I have cranked my Huskee easily in freezing weather. I don't intend on splitting in very cold weather anyway. It is my understanding that the problem with running a splitter in very cold weather is not so much about cranking the engine, but getting the hydraulic fluid in the reservoir up to temperature. 

Oh yeah, found this:

http://www.arboristsite.com/firewood-heating-wood-burning-equipment/152095.htm


Another plus about a Huskee splitters is most here have them. Discussing a Swisher later on with us will be a bit more difficult. Hehe.


----------



## chvymn99 (Jan 18, 2011)

Nic36 said:
			
		

> I decided to search for "Swisher Splitters" and it seems they have a belt with an clutch drive that can be disengaged for ease of starting in cold weather.
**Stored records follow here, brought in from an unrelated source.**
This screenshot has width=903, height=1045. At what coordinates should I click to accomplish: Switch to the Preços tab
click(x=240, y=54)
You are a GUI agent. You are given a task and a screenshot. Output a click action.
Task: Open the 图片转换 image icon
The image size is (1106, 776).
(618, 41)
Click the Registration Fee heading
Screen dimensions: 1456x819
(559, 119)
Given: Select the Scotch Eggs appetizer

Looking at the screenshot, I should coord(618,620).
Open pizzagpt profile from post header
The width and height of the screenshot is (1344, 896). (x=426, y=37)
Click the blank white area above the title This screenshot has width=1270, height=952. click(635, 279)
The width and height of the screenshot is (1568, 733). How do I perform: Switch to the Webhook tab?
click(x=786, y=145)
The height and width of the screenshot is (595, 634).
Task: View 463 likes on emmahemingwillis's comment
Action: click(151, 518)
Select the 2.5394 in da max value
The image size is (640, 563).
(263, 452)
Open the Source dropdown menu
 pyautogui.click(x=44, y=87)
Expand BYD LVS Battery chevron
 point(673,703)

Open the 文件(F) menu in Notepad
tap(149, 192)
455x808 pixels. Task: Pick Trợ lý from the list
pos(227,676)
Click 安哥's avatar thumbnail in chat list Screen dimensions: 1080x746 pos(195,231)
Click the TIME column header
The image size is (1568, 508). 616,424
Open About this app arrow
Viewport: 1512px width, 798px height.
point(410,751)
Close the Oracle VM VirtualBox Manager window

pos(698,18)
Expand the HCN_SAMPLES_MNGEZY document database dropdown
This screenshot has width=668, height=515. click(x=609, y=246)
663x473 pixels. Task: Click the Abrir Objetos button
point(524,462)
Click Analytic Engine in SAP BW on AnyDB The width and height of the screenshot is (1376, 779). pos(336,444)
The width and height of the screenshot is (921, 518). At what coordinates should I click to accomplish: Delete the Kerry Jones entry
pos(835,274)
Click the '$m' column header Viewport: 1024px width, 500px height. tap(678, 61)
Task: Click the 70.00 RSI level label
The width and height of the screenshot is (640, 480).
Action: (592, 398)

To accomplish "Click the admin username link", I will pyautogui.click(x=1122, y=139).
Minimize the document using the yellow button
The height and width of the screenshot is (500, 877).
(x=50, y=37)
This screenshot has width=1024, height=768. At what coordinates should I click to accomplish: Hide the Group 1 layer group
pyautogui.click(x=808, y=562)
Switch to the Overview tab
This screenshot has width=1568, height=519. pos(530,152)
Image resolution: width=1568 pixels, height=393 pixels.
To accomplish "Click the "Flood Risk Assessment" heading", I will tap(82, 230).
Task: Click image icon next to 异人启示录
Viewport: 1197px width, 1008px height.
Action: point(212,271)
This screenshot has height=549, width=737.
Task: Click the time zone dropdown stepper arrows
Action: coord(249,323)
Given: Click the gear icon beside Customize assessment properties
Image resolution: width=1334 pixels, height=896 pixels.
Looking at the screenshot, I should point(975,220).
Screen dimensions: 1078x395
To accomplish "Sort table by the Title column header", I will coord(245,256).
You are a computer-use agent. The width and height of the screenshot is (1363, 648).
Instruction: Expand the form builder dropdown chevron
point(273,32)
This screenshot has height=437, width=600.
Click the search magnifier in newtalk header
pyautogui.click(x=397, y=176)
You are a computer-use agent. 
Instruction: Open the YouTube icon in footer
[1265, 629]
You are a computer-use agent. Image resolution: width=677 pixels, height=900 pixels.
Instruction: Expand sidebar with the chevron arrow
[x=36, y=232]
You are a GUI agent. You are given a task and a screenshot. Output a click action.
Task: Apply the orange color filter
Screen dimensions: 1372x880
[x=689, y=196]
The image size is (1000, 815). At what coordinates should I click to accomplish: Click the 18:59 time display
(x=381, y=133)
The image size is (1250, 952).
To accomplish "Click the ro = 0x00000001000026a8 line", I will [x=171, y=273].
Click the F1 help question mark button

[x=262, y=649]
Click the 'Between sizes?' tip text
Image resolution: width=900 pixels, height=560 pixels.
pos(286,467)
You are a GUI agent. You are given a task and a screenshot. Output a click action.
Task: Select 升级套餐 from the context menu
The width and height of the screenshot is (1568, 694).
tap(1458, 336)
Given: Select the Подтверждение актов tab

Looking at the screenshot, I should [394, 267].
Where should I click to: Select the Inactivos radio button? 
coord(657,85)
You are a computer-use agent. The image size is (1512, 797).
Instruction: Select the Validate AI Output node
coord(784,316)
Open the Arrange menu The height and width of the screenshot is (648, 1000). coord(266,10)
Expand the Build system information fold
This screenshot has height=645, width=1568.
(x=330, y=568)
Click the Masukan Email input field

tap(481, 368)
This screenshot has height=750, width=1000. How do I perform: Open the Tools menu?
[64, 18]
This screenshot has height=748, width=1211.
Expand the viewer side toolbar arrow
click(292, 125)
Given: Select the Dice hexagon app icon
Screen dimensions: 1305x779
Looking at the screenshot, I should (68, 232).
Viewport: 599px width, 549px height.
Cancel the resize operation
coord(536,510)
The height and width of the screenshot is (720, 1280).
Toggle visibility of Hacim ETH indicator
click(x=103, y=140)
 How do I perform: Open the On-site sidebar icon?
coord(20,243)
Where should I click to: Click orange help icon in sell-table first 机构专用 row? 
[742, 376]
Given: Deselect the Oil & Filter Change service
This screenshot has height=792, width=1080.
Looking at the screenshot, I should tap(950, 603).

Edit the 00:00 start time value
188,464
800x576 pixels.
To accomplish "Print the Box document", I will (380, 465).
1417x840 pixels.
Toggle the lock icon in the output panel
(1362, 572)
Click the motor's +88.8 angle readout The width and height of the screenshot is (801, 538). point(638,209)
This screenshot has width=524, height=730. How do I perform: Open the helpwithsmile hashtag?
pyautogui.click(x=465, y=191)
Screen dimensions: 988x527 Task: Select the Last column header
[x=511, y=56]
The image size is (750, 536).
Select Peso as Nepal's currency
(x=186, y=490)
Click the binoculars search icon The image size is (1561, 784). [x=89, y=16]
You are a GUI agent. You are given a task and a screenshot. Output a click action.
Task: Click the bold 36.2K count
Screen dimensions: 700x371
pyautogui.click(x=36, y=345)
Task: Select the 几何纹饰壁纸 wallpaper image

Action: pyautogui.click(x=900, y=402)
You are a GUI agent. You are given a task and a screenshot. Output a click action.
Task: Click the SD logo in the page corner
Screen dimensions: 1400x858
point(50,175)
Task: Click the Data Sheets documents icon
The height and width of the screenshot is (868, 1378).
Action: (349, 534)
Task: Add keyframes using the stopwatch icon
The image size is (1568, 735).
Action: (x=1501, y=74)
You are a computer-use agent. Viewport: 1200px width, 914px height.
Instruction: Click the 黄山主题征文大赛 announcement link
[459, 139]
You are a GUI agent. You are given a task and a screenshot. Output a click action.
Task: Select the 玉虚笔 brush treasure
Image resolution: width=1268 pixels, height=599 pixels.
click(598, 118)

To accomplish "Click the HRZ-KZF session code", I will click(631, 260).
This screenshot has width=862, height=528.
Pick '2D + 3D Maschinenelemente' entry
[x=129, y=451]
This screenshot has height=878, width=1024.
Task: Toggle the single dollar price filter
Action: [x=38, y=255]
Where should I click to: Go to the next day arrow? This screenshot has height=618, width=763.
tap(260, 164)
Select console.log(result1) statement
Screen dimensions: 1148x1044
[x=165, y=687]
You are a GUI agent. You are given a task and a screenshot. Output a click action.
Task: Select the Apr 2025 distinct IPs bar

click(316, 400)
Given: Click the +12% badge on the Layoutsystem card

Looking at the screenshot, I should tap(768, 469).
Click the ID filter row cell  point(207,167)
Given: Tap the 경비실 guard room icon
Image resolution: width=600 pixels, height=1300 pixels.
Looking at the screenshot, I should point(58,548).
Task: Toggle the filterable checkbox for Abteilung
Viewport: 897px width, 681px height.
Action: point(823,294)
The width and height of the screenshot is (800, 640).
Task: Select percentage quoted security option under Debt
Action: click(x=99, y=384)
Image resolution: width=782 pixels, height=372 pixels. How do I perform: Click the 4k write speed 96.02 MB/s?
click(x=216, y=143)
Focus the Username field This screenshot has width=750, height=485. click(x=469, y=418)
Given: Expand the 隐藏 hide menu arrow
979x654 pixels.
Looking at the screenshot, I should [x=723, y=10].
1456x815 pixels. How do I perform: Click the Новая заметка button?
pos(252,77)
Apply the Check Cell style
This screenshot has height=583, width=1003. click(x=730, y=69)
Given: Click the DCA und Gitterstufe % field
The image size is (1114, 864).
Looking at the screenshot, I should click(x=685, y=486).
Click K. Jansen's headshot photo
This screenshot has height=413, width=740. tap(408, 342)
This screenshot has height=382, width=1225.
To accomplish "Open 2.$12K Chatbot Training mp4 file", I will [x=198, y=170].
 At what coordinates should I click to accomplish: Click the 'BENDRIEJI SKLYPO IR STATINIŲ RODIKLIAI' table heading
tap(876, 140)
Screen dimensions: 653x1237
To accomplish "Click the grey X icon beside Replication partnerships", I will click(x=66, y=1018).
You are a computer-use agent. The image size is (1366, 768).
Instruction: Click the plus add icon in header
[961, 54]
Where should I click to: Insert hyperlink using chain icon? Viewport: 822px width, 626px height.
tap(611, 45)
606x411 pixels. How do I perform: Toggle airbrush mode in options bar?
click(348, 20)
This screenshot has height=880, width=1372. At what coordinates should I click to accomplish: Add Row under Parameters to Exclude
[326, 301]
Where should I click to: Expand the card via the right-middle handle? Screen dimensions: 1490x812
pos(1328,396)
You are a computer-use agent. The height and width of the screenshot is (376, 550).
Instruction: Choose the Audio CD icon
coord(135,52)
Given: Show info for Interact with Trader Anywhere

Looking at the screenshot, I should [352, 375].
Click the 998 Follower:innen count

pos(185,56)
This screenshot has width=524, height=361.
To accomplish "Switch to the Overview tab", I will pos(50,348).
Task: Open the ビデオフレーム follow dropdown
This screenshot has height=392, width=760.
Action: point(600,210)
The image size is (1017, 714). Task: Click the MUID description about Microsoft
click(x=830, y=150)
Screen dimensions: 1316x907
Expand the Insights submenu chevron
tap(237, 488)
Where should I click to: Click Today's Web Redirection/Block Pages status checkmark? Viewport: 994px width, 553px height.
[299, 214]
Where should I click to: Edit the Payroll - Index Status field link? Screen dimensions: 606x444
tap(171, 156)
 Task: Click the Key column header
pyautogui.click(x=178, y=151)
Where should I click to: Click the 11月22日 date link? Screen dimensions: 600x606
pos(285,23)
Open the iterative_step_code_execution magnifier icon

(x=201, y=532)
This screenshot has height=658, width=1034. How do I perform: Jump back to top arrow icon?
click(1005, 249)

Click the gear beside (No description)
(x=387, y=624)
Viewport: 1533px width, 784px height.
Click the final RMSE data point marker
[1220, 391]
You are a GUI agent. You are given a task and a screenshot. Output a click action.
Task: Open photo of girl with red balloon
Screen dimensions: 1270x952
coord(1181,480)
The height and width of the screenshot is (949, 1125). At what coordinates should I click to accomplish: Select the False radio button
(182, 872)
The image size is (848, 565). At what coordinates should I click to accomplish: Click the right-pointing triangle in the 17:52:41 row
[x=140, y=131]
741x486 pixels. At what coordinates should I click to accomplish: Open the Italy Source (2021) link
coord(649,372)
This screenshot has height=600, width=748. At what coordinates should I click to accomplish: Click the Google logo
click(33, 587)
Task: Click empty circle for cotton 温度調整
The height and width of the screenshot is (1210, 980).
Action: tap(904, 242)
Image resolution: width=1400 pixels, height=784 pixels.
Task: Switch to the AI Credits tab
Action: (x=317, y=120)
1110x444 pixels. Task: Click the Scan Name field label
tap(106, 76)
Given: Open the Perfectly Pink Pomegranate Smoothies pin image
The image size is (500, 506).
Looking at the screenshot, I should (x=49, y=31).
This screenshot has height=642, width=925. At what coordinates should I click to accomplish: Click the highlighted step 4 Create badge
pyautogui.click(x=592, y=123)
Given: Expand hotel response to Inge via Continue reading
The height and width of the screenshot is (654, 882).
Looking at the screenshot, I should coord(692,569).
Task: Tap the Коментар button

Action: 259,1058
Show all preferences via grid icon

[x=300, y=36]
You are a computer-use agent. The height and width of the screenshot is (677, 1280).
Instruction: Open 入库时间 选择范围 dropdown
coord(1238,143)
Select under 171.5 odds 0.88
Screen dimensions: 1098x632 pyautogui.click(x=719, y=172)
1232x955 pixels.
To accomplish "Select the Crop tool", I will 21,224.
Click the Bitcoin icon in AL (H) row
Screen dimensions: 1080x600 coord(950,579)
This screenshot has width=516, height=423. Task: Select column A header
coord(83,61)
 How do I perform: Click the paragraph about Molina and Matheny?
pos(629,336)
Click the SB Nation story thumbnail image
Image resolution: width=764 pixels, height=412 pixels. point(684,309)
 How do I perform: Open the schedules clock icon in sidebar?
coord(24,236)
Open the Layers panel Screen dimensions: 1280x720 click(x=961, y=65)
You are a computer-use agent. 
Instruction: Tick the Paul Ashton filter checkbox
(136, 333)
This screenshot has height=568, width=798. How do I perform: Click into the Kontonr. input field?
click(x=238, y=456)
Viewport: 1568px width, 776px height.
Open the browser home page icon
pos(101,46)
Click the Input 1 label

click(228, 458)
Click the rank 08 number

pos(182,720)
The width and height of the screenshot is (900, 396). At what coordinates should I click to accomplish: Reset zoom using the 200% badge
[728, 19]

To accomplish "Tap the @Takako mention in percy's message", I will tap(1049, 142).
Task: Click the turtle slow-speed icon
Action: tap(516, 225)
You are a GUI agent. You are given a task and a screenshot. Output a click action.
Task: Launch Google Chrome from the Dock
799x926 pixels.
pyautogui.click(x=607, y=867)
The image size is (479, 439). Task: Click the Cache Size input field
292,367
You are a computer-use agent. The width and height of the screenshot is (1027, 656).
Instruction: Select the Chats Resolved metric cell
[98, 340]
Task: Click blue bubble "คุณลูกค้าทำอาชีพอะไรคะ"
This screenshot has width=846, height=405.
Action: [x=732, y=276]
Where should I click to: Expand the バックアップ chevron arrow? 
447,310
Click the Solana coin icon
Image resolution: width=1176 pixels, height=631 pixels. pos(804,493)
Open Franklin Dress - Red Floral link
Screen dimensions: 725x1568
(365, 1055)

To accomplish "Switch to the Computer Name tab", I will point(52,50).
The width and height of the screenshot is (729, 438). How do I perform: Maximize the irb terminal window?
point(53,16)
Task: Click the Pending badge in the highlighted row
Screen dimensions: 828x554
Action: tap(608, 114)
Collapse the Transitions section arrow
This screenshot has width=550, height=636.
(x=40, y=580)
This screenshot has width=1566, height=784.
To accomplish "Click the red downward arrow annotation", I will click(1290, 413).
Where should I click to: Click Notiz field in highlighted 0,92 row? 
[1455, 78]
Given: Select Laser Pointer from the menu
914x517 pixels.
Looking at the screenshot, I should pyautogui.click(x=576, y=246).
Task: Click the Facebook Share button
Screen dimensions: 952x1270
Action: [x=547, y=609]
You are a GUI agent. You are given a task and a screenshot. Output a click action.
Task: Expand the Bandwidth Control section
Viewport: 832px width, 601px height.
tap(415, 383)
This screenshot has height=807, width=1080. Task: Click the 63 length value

I really don't know if that is a good design or bad. I can see where it would be handy in very cold weather, but I don't like the idea of a belt as opposed to the direct drive. That's just my opinion. I guess the main reason is I was considering buying a Swisher pull-behind mower for a while, but kept reading all the reviews about constantly having to replace the belts, so I decided not to buy one. I know a splitter is not a mower, but that would be a turn off to me since I read so much about their mowers. Maybe the designer likes putting belts on all their stuff?
> 
> I have cranked my Huskee easily in freezing weather. I don't intend on splitting in very cold weather anyway. It is my understanding that the problem with running a splitter in very cold weather is not so much about cranking the engine, but getting the hydraulic fluid in the reservoir up to temperature.
> 
> ...



Interesting read about the belt.  Was not aware of that and that belt concerns me.  I yahoo'd and googled and didn't come across that. I guess I'll have to go pull the Owners Manual on the Swisher and read up on it.  Thanks.


----------



## Backwoods Savage (Jan 18, 2011)

smokinjay said:
			
		

> chvymn99 said:
> 
> 
> 
> ...



For sure don't pay much attention to cycle time as it is totally a non-issue. Well, maybe you'd gain a little time if doing the job commercially but doubt it would be worth the price. Most times you simply do not run it through the whole cycle and that is why it is a non-issue.


----------



## jlove1974 (Jan 18, 2011)

IMO cycle time matters. Cycle time is a function of splitter cylinder size vs pump size.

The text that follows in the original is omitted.